I am writing a code that opens a link and collects words surrounding a substring j into Res, and then collects all the nouns in Res as follows:
j="Green Index" #defining word to be looked for
sub = '(\w*)\W*(\w*)\W*(%s)\W*(\w*)\W*(\w*)' % j #defining substring including word
allnouns=[]
link="http://greenindex.timberland.com/" #defining link to search for word
f=requests.get(link)
str1=f.text
for i in re.findall(sub, str1, re.I): #collecting all terms found together
print(" ".join([x for x in i if x != ""]))
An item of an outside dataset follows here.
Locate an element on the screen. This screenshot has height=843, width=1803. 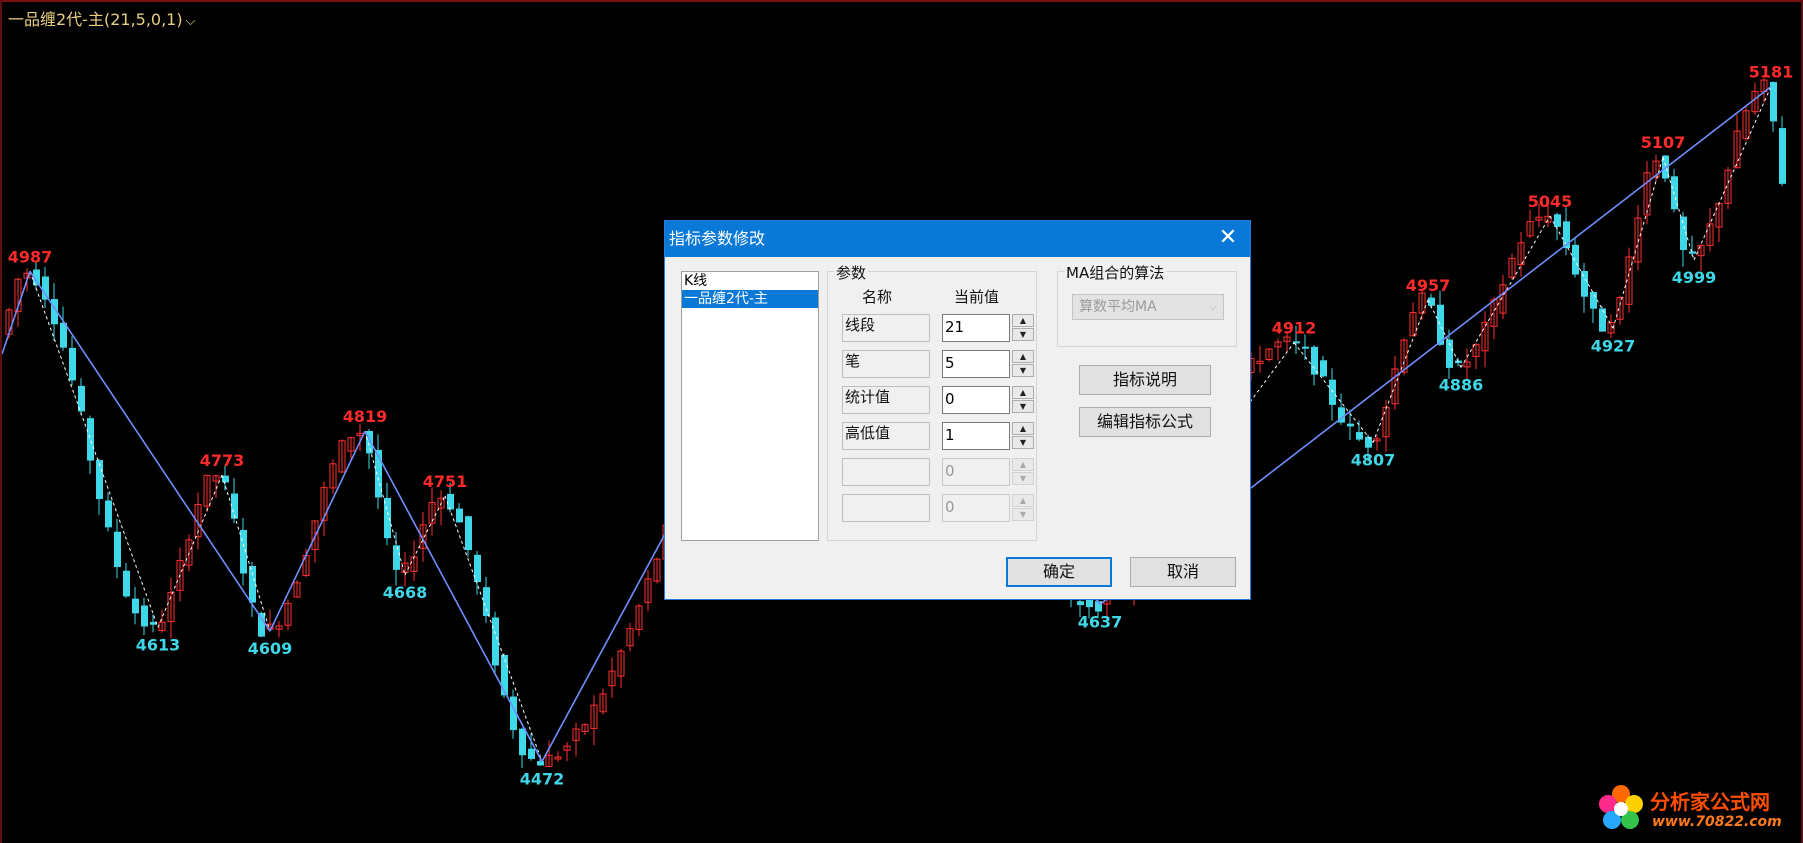
peak-high-label: 4819 is located at coordinates (366, 416).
Res=(" ".join([x for x in i if x != ""]))#creating each sentence Res
Results.append(Res) #putting all sentences Res in one list Results
sentences = nltk.sent_tokenize(Res) #here is where I hit an error
nouns = []
for sentence in sentences:
for word,pos in nltk.pos_tag(nltk.word_tokenize(str(sentence))):
if (pos == 'NN' or pos == 'NNP' or pos == 'NNS' or pos ==
'NNPS'):
nouns.append(word)
allnouns.append(nouns)
I hit an error right before my second loop:
TypeError: Can't convert 'list' object to str implicitly
I checked and type(Res)=class str
and I tried to split Res also thinking it might help, sentences = nltk.sent_tokenize(Res.split)
but same error. How can I get around it?